## Assigned task:
Find "You are a computer-use" below and begin at its line; stop after the line with "Where should I click to: Select". Output those lines exactly, without pictures.
Material to process START
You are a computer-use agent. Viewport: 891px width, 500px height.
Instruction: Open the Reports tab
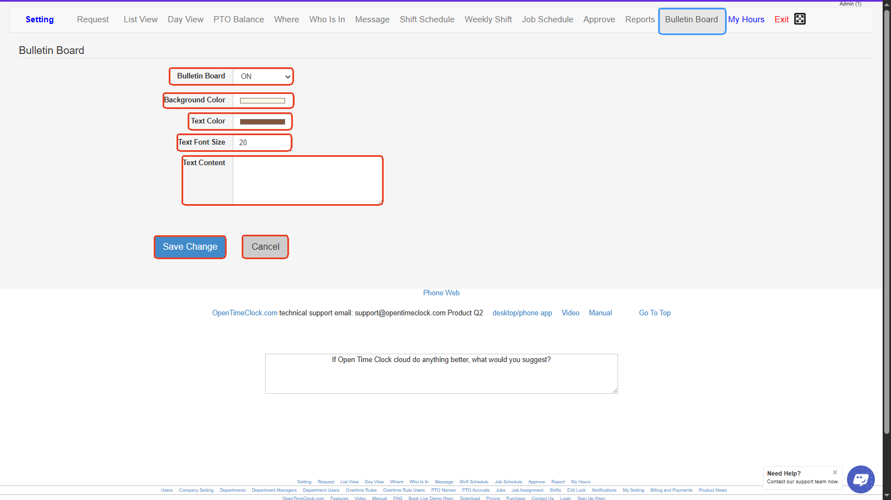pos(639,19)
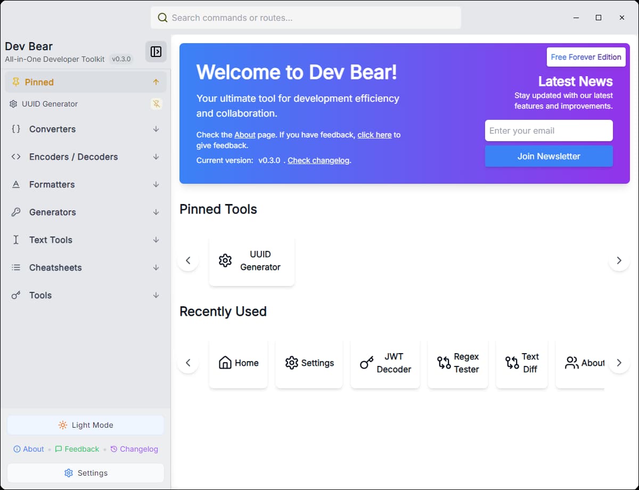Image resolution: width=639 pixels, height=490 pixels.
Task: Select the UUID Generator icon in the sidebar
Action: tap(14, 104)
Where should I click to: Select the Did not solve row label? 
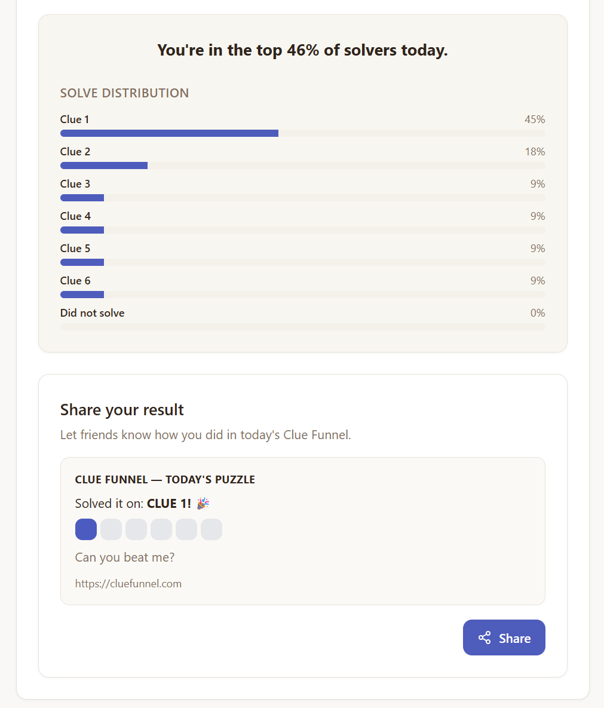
Material to process END
Material to process START
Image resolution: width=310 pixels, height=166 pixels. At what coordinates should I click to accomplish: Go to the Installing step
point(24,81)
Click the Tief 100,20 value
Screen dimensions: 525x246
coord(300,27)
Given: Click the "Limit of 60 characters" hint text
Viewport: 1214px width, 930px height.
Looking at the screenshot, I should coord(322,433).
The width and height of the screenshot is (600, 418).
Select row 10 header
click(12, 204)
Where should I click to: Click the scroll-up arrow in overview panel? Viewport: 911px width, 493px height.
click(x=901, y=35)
Material to process END
## Expected answer:
You are a computer-use agent. Viewport: 891px width, 500px height.
Instruction: Open the Reports tab
pos(639,19)
Image resolution: width=639 pixels, height=490 pixels.
Task: Select the UUID Generator icon in the sidebar
Action: tap(14, 104)
Where should I click to: Select the Did not solve row label? 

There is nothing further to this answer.